White House national security adviser Robert O’Brien said on Oct. 4 that the White House is not considering a transfer of power from President Donald Trump to Vice President Mike Pence in light of the president’s COVID-19 diagnosis.
“So far, the president is in great shape. He’s firmly in command of the government of the country,” he said.
The president was diagnosed with COVID-19, the disease caused by the CCP virus, late last week, and is on several medications, including dexamethasone, Remdesivir, and Regeneron, according to his team of doctors.
Doctors said the president had a high fever on Friday morning but had not run a fever since Friday.
Earlier on Sunday, White House physician Dr. Sean P. Conley said Trump’s condition “has continued to improve,” and another medical specialist said he could return to the White House “as early as tomorrow.”
On Sunday evening, the president appeared in a new video shared on his Twitter account, thanking hospital staff at the Walter Reed National Military Medical Center. Later, he was seen waving at supporters from a car while wearing a mask.

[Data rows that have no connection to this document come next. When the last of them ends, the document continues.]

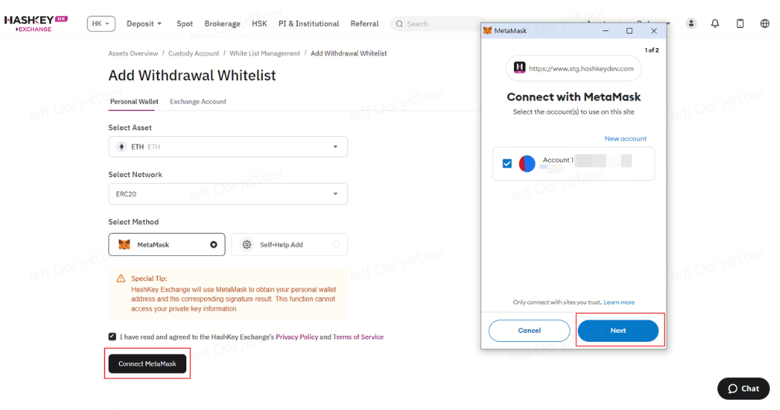Toggle the Privacy Policy agreement checkbox

pos(112,337)
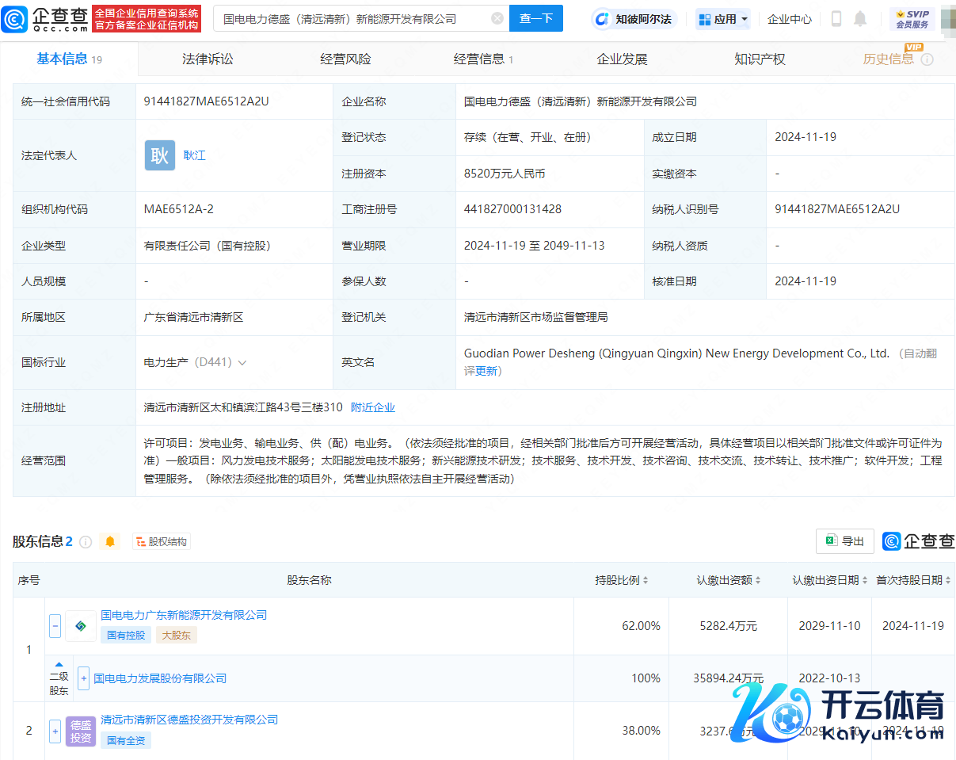Open the mobile app phone icon
The image size is (956, 760).
(x=836, y=19)
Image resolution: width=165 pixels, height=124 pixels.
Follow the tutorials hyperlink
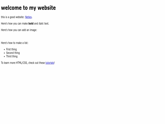pyautogui.click(x=50, y=63)
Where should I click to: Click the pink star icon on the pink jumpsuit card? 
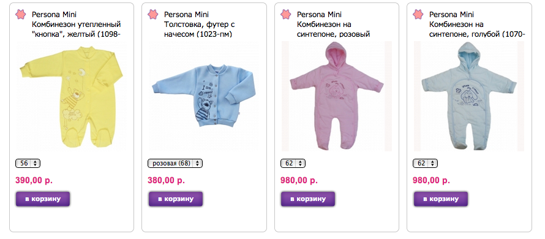[x=286, y=15]
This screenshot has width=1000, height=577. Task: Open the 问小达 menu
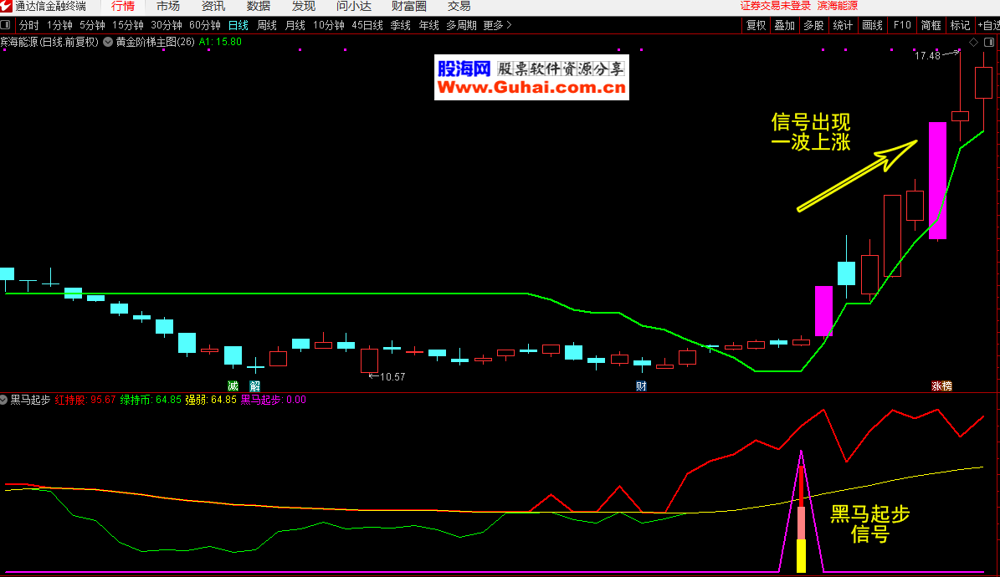(x=353, y=6)
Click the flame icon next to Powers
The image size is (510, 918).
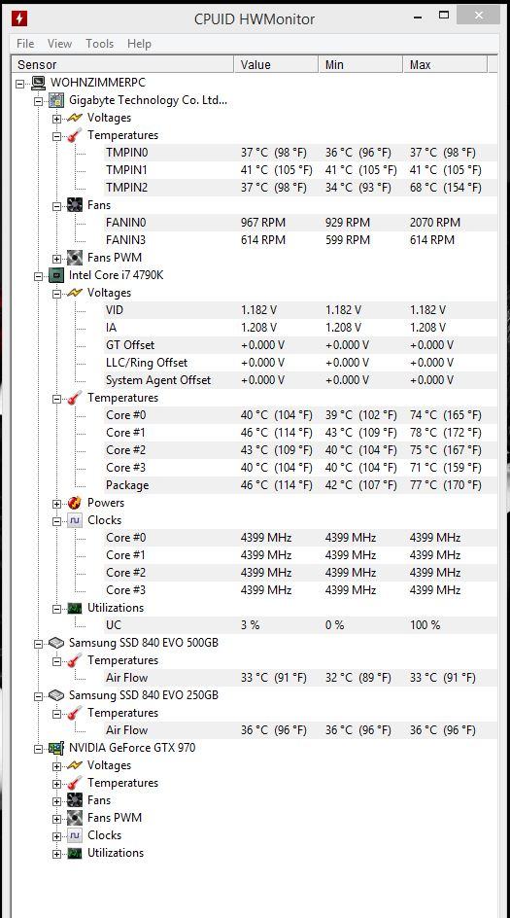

The last time presidential powers were handed over was in 2002 and 2007, from George W Bush to then-vice president Dick Cheney when Bush was anaesthetised for a colonoscopy. The constitution was amended in 1963 following John F Kennedy’s assassination to clarify the lines of succession.
While Trump is in the hospital, Pence is continuing the campaign.
“We have a great vice president, we have a government that is steady at the tiller,” O’Brien told “Face the Nation.”
Trump campaign senior adviser Jason Miller told ABC’s “This Week” on Sunday, “We can’t stay in our basement or shut down the economy indefinitely. We have to take it head-on.”